The longest chapter of A Bigger Picture concerns the leadership challenge mounted by those Turnbull calls “the insurgents”: Abbott and Credlin, Jones and Hadley, the coal-fired power denialists in parliament, and, in its entirety, News Corp. Their candidate was Peter Dutton. Turnbull believes their strategy was for Dutton to remove him and then lose the 2019 election, following which Abbott would lead the Coalition back to power in 2022. The coup happened with remarkable speed. Turnbull knew he had lost his prime ministership when the Liberal Party parliamentarians voted in favour of the leadership spill he had brought on. And in the ballot for the leadership, after Julie Bishop polled very poorly and was eliminated, Scott Morrison defeated Dutton. Turnbull is convinced that during the insurgency Morrison pretended to support Turnbull while privately encouraging his followers to vote against him in the spill. Turnbull believed that Mathias Cormann was a political supporter and a personal friend, only to discover that he was counting the numbers for Dutton. After he lost office, Turnbull wrote to Cormann: “Mathias, at a time when strength and loyalty were called for, you were weak and treacherous. You should be ashamed of yourself.” The last word was from George Brandis: “Malcolm, you trusted the wrong people. You mistook a cordial working relationship for political loyalty … You are not the first political leader to have been cut down by their Praetorian Guard, but you made it so much easier by recruiting your Praetorian Guard from your natural enemies and political rivals. Politics, at least at times of crisis, isn’t a transactional business. It is a tribal one and in the end the tribes always revert to type.” Turnbull had hoped to revive the liberal tradition within the Liberal Party. He had failed. 

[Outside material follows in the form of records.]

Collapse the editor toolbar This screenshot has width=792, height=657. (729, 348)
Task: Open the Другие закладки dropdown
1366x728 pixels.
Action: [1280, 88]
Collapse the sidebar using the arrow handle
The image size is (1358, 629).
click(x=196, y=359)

The final chapter contains another explanation for the Turnbull failure. In the entire 660 pages of A Bigger Picture it seems to me the single most revealing incident. As the insurgency against him as prime minister gathered strength, Turnbull phoned Rupert Murdoch. He told Murdoch that the insurgency was giving Labor “the biggest electoral gift they could ever have … This has been a News Corp guerrilla campaign against me. Paul Kelly would agree with everything I’ve said to you. It’s madness.” In his usual lackadaisical manner, Murdoch pointed out that he was retired. He would talk to Lachlan. According to Turnbull, on that same day he spoke to Kerry Stokes, a supporter. Stokes told Turnbull he had recently met with Murdoch. Murdoch had told him, “We have to get rid of Malcolm.” An American citizen who owned the principal tabloid newspapers in every state except Western Australia, the only general national newspaper, and a mini–Fox News television channel, was believed by Turnbull to be, and indeed truly was, the most powerful player in the challenge to his prime ministership. Without News Corp, the insurgency would never have been mounted. If News Corp had turned against the insurgency it would have collapsed. I have been writing about Australia’s Murdoch problem for the past decade. Through bitter experience, two highly intelligent former prime ministers – Rudd and now Turnbull – have come to understand the damage that the Murdoch media empire in Australia is capable of inflicting on our democracy. In both cases, alas, too late. 

Robert Manne

Robert Manne is emeritus professor of politics and vice-chancellor’s fellow at La Trobe University. His most recent books are The Mind of the Islamic State and On Borrowed Time.